İşte o 1,5 saati kesin tebessümlü bitireceğiniz bir film. SON ŞAKA

Şakadan kim ölmüş, demeyin!
Bir şaka, şaka silsilesine dönerse işler ucundan tutulamayacak hale gelebilir.
Gerçekte radyo programcısı ve şakalarıyla ünlü Serdar Gökalp, kendi yazdığı hikâyesini Fatih Mutlu senaryolaştırmış. Yönetmen, M.Erkam Bülbül.
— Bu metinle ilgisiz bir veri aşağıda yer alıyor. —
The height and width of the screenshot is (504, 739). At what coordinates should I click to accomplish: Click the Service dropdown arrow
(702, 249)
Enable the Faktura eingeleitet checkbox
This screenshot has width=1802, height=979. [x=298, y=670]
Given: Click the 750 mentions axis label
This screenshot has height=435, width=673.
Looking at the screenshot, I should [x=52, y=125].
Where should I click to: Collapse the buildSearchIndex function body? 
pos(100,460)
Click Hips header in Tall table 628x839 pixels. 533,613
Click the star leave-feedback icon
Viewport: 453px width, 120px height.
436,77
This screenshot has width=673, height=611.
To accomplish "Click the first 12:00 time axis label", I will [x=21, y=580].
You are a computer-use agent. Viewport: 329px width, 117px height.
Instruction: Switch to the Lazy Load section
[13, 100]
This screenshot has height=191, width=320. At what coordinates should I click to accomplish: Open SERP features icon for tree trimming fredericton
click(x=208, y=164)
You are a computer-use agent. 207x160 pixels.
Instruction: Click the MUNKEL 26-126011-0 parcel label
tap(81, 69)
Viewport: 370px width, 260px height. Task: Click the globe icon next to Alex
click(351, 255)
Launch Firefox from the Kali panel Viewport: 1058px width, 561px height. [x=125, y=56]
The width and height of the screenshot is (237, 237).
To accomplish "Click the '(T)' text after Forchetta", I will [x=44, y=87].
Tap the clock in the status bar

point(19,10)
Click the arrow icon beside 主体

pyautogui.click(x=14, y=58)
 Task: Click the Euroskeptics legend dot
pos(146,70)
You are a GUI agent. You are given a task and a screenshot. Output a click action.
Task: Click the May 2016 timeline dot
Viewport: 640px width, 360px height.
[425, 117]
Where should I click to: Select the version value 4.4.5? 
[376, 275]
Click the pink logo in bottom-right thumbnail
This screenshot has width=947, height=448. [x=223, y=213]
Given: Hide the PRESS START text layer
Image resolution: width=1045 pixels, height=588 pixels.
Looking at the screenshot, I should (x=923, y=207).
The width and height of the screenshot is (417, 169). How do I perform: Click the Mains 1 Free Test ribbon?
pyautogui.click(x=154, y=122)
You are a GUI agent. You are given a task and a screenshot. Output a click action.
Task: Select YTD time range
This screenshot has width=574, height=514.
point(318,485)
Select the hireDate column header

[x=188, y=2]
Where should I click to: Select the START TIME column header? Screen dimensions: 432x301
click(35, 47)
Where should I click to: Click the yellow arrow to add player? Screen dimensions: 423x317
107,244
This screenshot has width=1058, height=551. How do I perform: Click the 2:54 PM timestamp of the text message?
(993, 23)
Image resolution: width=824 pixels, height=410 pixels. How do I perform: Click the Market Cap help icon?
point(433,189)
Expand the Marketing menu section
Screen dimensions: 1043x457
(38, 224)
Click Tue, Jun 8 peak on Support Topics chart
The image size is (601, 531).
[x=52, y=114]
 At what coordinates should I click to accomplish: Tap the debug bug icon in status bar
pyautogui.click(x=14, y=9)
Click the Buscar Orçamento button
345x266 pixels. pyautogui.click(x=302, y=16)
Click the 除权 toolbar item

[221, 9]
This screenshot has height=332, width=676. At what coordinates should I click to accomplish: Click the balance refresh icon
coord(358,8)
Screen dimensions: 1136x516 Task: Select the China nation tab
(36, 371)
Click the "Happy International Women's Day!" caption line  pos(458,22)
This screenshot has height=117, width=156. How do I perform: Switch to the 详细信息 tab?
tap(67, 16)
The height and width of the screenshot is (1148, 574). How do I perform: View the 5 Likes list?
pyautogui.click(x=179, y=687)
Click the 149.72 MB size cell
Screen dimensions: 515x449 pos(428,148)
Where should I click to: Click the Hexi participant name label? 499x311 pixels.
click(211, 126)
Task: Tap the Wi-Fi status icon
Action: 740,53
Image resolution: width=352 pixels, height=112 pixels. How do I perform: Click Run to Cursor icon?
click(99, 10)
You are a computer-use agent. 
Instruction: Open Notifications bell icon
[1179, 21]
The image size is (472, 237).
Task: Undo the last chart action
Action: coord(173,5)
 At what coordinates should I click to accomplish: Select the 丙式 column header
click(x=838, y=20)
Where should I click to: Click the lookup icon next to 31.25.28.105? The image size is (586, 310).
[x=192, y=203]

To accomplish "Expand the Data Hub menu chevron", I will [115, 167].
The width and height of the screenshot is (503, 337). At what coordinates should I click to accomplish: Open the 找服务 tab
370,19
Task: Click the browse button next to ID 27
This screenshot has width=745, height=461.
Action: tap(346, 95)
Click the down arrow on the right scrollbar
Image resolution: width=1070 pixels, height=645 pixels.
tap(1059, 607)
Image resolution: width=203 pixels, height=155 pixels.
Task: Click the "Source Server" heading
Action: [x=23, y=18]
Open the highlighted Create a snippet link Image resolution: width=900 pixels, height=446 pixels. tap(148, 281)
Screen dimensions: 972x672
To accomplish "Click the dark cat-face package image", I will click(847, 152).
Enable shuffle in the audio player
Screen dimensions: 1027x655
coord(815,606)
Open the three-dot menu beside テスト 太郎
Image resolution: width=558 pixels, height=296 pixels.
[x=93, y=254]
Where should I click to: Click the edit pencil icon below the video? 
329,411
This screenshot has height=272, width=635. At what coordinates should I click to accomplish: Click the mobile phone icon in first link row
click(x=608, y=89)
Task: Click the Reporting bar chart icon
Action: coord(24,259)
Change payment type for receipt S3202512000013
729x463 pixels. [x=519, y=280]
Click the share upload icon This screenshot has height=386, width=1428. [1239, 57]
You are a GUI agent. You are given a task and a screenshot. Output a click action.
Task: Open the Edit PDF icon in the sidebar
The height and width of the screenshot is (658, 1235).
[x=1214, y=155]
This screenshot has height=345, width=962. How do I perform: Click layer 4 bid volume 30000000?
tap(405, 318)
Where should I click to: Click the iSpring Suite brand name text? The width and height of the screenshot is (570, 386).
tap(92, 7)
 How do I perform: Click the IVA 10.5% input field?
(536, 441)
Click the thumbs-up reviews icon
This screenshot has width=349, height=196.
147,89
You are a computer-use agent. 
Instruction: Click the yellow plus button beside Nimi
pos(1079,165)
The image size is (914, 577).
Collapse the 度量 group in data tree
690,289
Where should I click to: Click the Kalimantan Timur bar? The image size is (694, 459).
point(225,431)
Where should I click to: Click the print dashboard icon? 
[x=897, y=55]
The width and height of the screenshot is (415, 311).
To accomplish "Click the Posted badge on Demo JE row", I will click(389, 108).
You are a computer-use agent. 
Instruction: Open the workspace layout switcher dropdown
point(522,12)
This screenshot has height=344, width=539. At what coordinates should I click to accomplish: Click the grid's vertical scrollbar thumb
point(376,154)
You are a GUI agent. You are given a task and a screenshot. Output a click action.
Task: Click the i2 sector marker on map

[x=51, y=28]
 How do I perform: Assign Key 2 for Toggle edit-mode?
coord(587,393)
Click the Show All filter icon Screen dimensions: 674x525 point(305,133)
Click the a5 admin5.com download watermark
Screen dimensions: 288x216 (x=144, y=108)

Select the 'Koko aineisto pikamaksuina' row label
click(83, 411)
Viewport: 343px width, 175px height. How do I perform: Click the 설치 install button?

“Serdar, yaptığı şakalarla ünlenen başarılı bir radyocudur. Bir süredir birlikte olduğu sevgilisi Ayşe’ne evlilik teklifi etmeye karar veren Serdar, bunun unutulmaz olmasını arzu eder. Bu yüzden de evlilik teklifi ederken akıl oyunlarıyla dolu bir şaka yapmaya karar verir. Ancak beklenmedik bir durumla karşılaşır”
Malum kadınlar, o anı unutulmaz kılacak bir evlilik teklifi bekliyor. Erkeklerin çoğuna bu tercih, saçma gelse bile kimisi de elinden gelenin fazlasını yapmaya çalışıyor. Hele o erkek için her şey dümdüz ve hayat, şakayla karışık ise.
Sonunda doğacaklar da işin tuzu, biberi olmaktan çok ötelere taşınabiliyor. Bu sene izlediğim, en azından gülümseten ve sözde, espri niyetine belden aşağı senaryo yazılmamış. Güldürebilmek ve keyif vermek, amaç olmuş. Üstelik ince bir kurgu hâkim. Filmin kadrosunun tiyatro kökenli olması etken. Kemal Başar ve Bülent Alkış, kadroda. Hikmet Körmükçü, hanımefendi var. Genç kadrodan, Gökay Müftüoğlu. En son “Ağustos böcekleri ve karıncalar” filmden anımsadığım, Özer Arslan ise filmin parlayan yıldızı.
Şunu söyleyebiliriz ki radyoculuğun dinamiği, filmde hem tiyatro hem sinema sanatçıları ile güzel işlenmiş. Tempo düzgün, kurgu, akış her şey yerli yerinde. Emek verildiği ortada. Yaralanma sahneleri gerçek gözükürken, yaralanmamış ama yaralı gibi gözükmesi gereken sahnelerde inandırıcı.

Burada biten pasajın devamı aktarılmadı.